━━ DATA SUPPLIED

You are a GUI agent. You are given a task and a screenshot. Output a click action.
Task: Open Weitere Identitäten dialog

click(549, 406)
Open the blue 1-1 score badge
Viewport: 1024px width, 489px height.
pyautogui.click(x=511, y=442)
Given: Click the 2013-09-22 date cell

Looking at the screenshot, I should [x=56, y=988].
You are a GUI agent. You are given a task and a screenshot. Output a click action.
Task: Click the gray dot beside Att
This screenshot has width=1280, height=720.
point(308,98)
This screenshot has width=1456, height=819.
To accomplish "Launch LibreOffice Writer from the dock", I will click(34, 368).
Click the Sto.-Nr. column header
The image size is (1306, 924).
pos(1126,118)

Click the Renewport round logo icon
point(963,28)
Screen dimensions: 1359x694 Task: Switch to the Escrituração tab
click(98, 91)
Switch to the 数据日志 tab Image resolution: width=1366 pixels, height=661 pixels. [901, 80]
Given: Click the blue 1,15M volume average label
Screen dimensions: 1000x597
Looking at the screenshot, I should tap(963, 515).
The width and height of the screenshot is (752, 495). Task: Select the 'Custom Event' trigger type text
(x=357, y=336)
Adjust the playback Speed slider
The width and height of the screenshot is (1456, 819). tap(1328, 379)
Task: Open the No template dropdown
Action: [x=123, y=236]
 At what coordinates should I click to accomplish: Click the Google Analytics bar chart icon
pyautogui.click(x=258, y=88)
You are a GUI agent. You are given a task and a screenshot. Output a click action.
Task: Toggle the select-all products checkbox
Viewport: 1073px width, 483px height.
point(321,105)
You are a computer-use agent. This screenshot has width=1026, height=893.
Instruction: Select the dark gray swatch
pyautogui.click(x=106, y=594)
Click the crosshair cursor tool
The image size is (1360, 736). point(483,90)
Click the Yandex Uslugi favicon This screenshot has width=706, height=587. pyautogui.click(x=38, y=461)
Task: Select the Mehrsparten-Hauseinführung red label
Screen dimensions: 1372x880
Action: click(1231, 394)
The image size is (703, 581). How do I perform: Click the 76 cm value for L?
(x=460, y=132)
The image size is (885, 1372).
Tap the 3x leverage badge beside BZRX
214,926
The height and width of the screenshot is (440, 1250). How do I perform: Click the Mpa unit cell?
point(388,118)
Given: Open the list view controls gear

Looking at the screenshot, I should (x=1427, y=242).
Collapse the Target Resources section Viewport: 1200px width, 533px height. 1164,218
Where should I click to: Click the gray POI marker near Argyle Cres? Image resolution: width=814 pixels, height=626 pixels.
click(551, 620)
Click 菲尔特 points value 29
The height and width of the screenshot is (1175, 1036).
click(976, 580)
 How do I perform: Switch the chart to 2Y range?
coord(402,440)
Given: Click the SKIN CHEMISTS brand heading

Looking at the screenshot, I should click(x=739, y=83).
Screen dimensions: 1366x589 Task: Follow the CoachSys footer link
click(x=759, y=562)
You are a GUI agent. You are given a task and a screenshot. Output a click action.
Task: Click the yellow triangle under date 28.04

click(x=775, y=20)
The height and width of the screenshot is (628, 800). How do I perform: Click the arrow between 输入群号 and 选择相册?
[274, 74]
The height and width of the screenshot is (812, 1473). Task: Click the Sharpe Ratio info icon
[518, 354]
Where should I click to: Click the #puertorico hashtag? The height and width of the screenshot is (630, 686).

━━━━

- **WHAT IS EXPECTED**: Whenever the word "label" shows up in a line of the entries, list that line.

- **ANSWER TO THE EXERCISE**:
Given: Click the blue 1,15M volume average label
Task: Select the Mehrsparten-Hauseinführung red label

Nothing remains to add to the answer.